How to find out the WORST of anything?

The Master doesn’t approve of such viewing habits.

Go to Metafilter.com and do a search sorting by lowest scores. Here are a few choice picks from The Cat in the Hat:

“A vulgar, uninspired lump of poisoned eye candy.”
-NYTimes

“The movie is crass and vulgar almost beyond belief.”
-Salon.com

“If the producers had dug up Ted Geisel’s body and hung it from a tree, they couldn’t have desecrated the man more.”
-Boston Globe

“An abomination, impure and simple.”
-Wall Street Journal.

“The producers may as well have skipped the hassle of securing licensing rights and simply called this mess Mike Myers: Asshole in Fur.”
-Dallas Observer

Now thats what I call criticism

Oh my God, that’s the funniest bad movie ever. I recommend it to everyone. Alcohol and funny friends must be involved.

Anyway, I think that some of the worst movies out there are the ones that were expected to be big but became major jokes when they flopped. It would be really, really hard to talk me into watching Gigli. There’s a big difference between a low budget USA Up All Night campfest that pretty much knows it’s bad and a multimillion dollar motion picture featuring A-list Hollywood stars that thinks it’s awesome but really sucks donkey nads.

Okay, the worst movie ever is Fearless Frank, starring Jon Voight. It has a character named “Plethora.” It’s really awful.

But for somebody out there it’s their favorite movie.

Note that even on IMdB, the “worst movie ever” is Manos the Hands of Fate (well, I think that was it), and yet there are people who loved it.
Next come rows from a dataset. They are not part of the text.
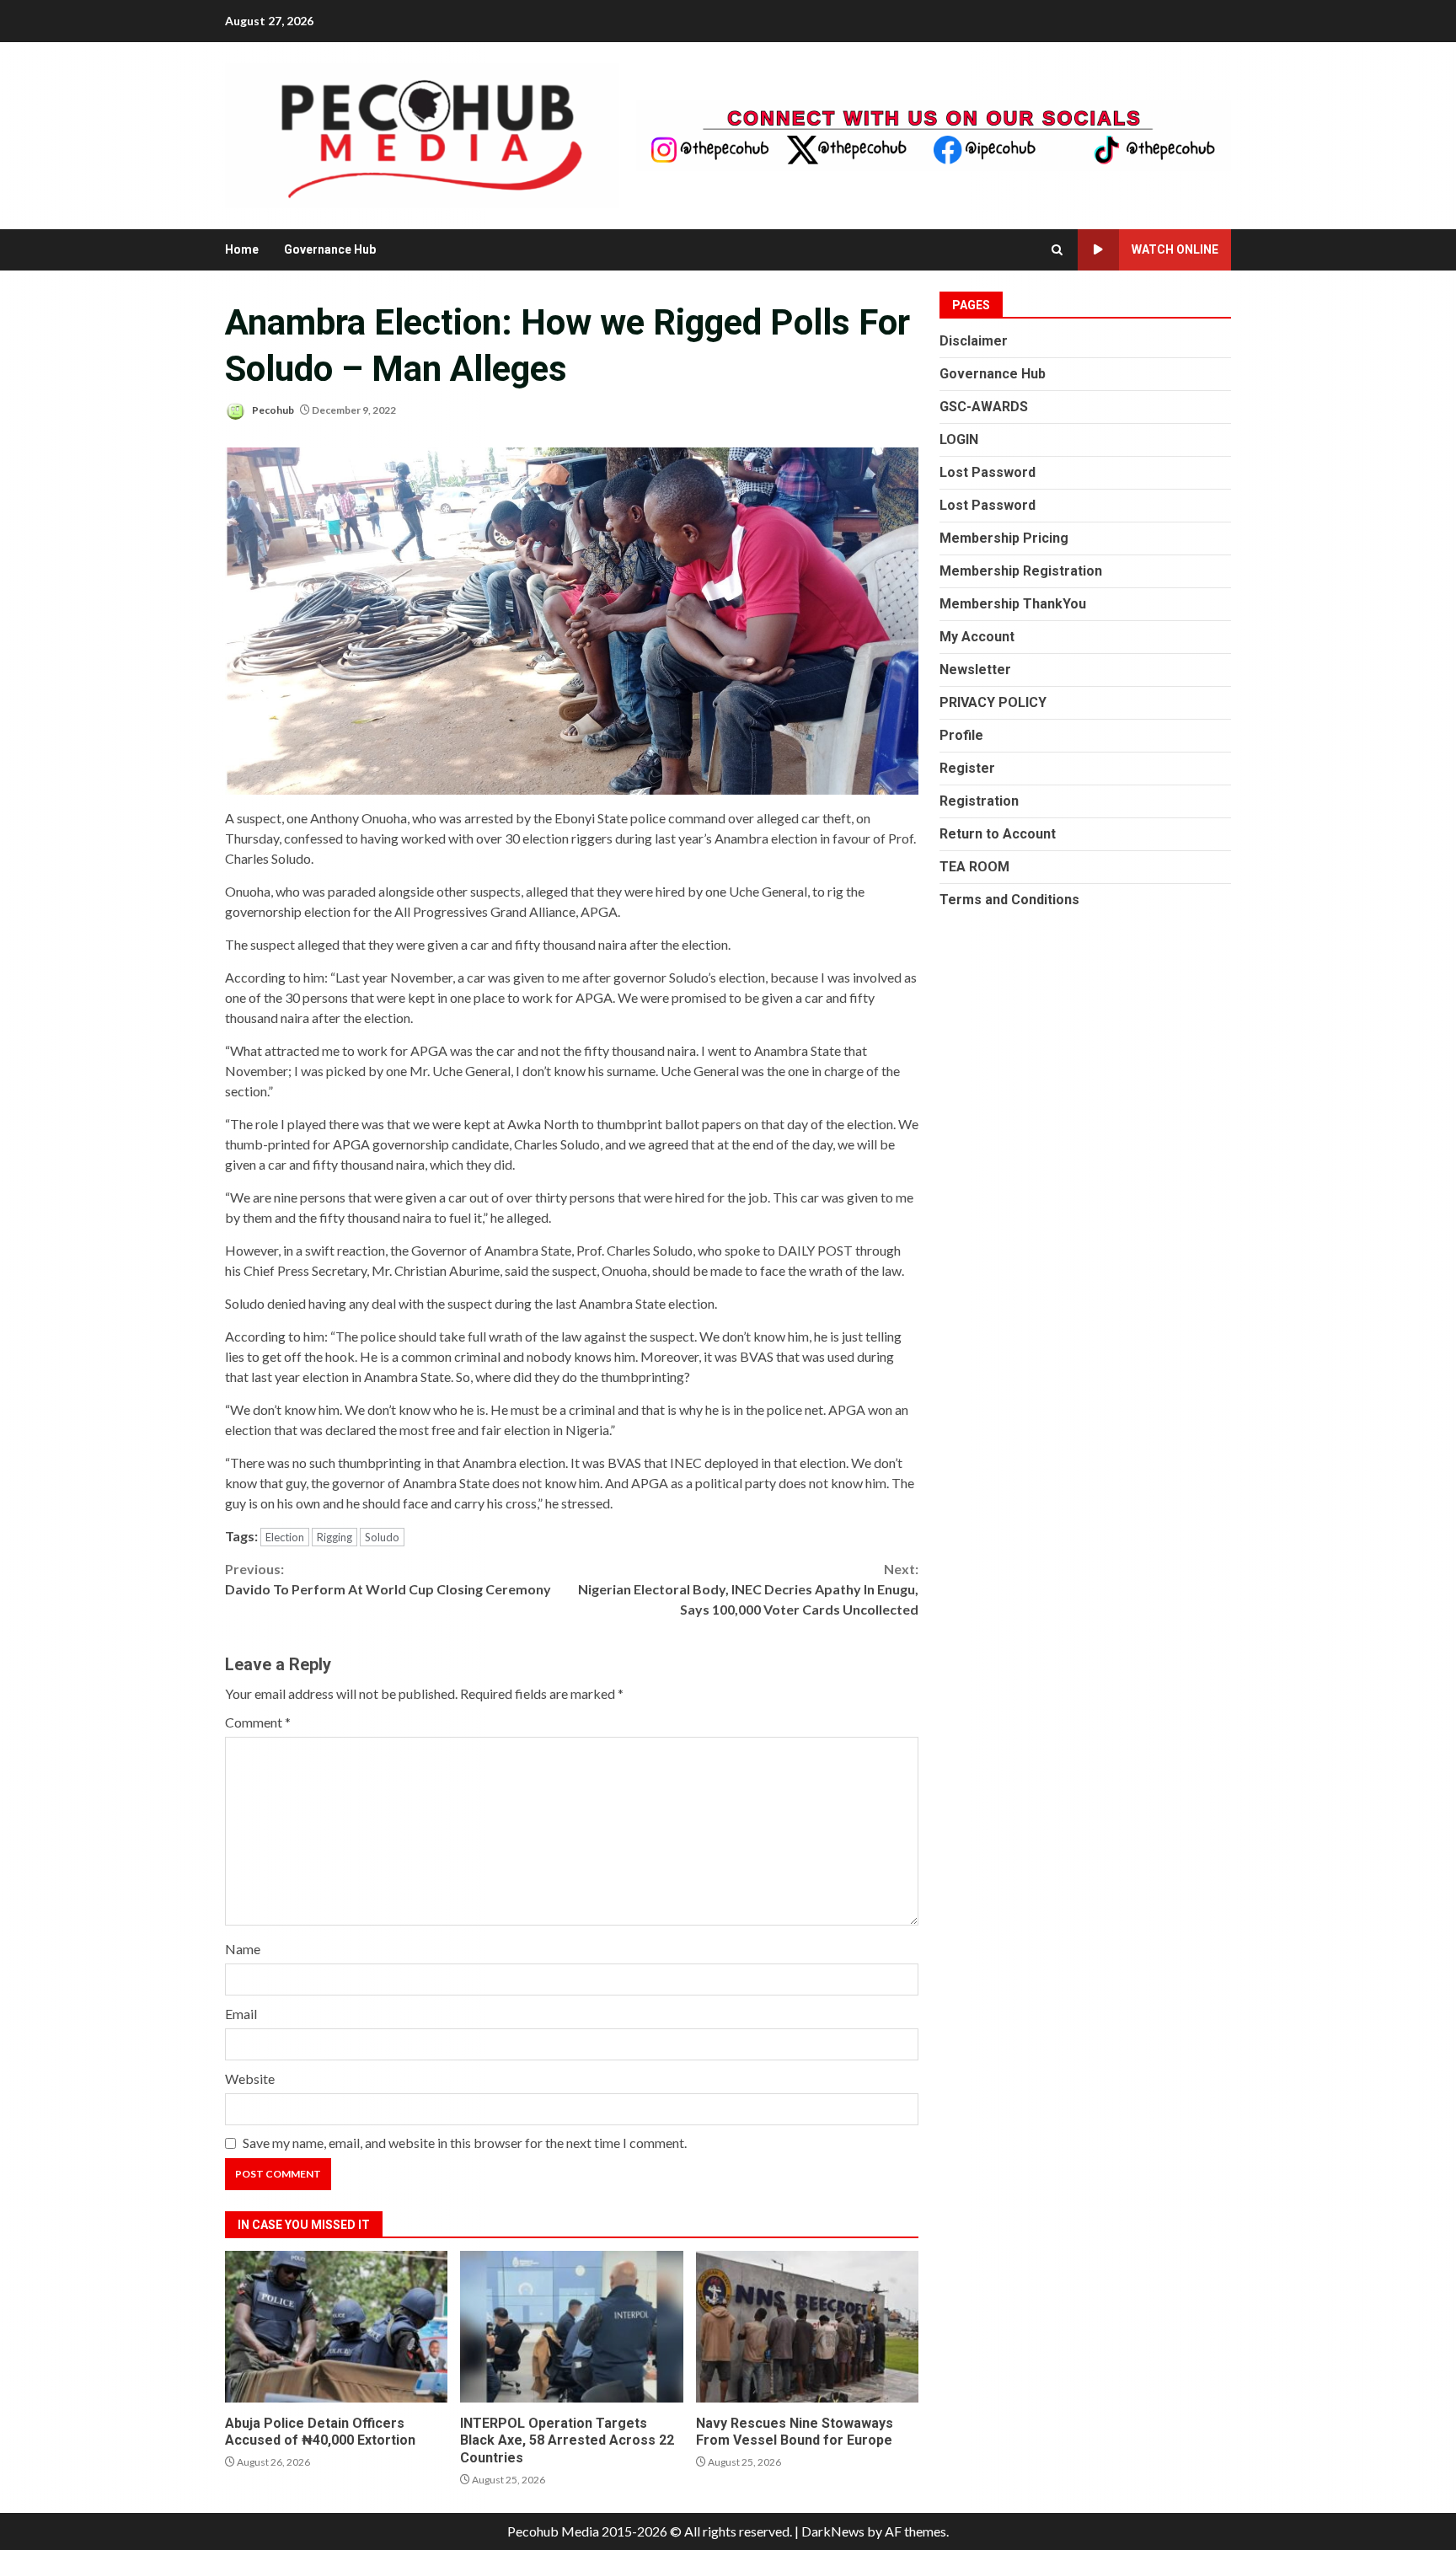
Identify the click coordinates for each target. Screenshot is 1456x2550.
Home (242, 249)
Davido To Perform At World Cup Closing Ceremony (388, 1579)
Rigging (334, 1537)
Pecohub (272, 410)
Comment (258, 1722)
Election (284, 1537)
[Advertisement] (933, 134)
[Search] (1057, 249)
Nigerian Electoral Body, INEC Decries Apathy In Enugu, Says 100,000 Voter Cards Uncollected (748, 1589)
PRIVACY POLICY (992, 702)
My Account (976, 637)
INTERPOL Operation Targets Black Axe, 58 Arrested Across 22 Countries (571, 2327)
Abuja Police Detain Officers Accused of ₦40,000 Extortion (336, 2327)
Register (967, 768)
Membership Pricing (1003, 538)
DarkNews (832, 2531)
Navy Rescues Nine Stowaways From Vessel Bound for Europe (807, 2327)
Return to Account (997, 834)
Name (242, 1949)
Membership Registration (1020, 571)
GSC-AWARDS (983, 407)
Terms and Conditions (1009, 900)
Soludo (382, 1537)
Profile (961, 735)
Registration (979, 801)
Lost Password (987, 472)
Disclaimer (973, 341)
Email (241, 2014)
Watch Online (1175, 249)
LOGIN (958, 439)
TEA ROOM (974, 867)
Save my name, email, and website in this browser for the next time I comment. (465, 2143)
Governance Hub (330, 249)
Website (250, 2079)
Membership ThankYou (1012, 604)
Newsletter (975, 670)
The movie I most hated sitting through but sat through anyway was Mr. Holland’s Opus (Fearless Frank was at least campy and those were the sensimilla days) but other people in the audience, including the friend I saw it with, liked it just fine. I thought American Beauty was pretentious but redeemed, somewhat, by the ending, even though it was kind of a manipulative ending. Grand Canyon got the worst possible rating from both local papers when it came out, and even though they were both usually pretty much on the same page as I am, I loved that movie.

Movies, unlike television (or at least, most television), rely not just on what the screenwriter, director, and actors bring to the screen, but what the individual members of the audience bring to the theater. As MST3K proves, you can actually have a good time watching a bad movie, and a not so good time watching a good one.

Batman and Robin is the worst movie ever made. This is an objective fact.